Let me know how that works for you.

H.

rcastelo commented 4 years ago

Thanks Hervé for your quick fix, it works like charm. I looked up the code of rhdf5 and filed a pull request with a fix, which i checked it was working by commeting out the coercion to integer that you introduce. however, the resulting HDF5 file still has the same size as the one produced by coercing to integer. so i'm unsure my pull request resolves entirely the support for the 'raw' datatype. let's see whether the maintainers of rhdf5 have a further update.

hpages commented 4 years ago

The coercion to integer is not expected to blow the size of the file, only the memory footprint of the block being written.
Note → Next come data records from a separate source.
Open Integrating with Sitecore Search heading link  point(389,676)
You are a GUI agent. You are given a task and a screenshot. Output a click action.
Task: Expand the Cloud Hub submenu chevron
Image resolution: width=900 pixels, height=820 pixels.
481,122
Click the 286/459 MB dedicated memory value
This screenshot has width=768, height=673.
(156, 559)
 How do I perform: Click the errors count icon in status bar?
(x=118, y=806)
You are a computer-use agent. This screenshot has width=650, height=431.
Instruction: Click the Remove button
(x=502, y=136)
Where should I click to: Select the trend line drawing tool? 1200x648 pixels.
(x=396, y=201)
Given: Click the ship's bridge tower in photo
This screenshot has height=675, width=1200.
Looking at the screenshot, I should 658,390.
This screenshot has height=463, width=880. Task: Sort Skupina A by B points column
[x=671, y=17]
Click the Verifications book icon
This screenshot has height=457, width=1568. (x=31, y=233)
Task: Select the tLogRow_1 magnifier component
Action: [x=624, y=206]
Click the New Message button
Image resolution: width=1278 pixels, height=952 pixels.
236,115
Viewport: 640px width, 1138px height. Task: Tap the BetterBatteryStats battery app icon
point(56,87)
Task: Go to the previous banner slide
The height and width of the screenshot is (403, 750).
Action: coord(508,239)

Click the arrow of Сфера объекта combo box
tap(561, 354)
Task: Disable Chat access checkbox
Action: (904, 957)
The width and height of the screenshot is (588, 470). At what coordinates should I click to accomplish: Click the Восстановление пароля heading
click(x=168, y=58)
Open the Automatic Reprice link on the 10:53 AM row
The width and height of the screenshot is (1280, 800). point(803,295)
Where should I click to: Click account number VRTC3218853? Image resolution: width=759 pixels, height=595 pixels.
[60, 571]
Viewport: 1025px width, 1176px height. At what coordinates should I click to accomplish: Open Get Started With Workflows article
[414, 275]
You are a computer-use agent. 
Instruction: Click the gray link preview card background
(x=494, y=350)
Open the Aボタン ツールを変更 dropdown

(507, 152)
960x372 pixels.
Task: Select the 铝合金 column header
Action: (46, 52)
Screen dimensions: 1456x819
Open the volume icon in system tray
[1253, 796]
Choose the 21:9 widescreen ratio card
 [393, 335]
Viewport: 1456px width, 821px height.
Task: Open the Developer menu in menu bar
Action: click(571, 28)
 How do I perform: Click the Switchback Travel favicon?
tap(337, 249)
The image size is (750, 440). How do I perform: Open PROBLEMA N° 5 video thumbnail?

But when the block data hit the disk, it's still written as H5T_STD_U8LE, that is, 1 byte is used for each array value. Or less if you use chunking + compression.

I think your PR is missing a few things. For example rhdf5::h5createDataset() also needs to be fixed to use the right H5 type when storage.mode is set to "raw". See the workaround I use in HDF5Array. Since h5write() calls h5createDataset() internally, bad things will probably happen if h5createDataset() does not support storage.mode="raw".

There might be other places that need to be looked at. Ideally the PR should include unit tests that provide good coverage of the "raw" situation.

Thanks!

rcastelo commented 4 years ago

How can i use "chunking + compression" to reduce the size of the file? could you point me to some documentation?

I'm not familiar with the internals such as the "right H5 type", isn't it what you described as `H5T_STD_U8LE'?

i'm not surprised that my PR is incomplete because i just fixed the error but this was the first time i looked at the source of rhdf5. @grimbough said he'll have a look to the PR in the next few days, so hopefully he finds out all the necessary updates.

hpages commented 4 years ago

See ?h5createDataset for how to control chunking and compression level. That's if you use rhdf5 directly. If you use HDF5Array, see ?writeHDF5Array.

By "right H5 type" I meant an H5 type that matches the size of "raw" elements in R i.e. an 8-bit type.

rcastelo commented 4 years ago

Thanks @hpages for your help with this!!!

hpages commented 4 years ago

No problem. It's great to have good support for "raw" data in rhdf5/HDF5Array.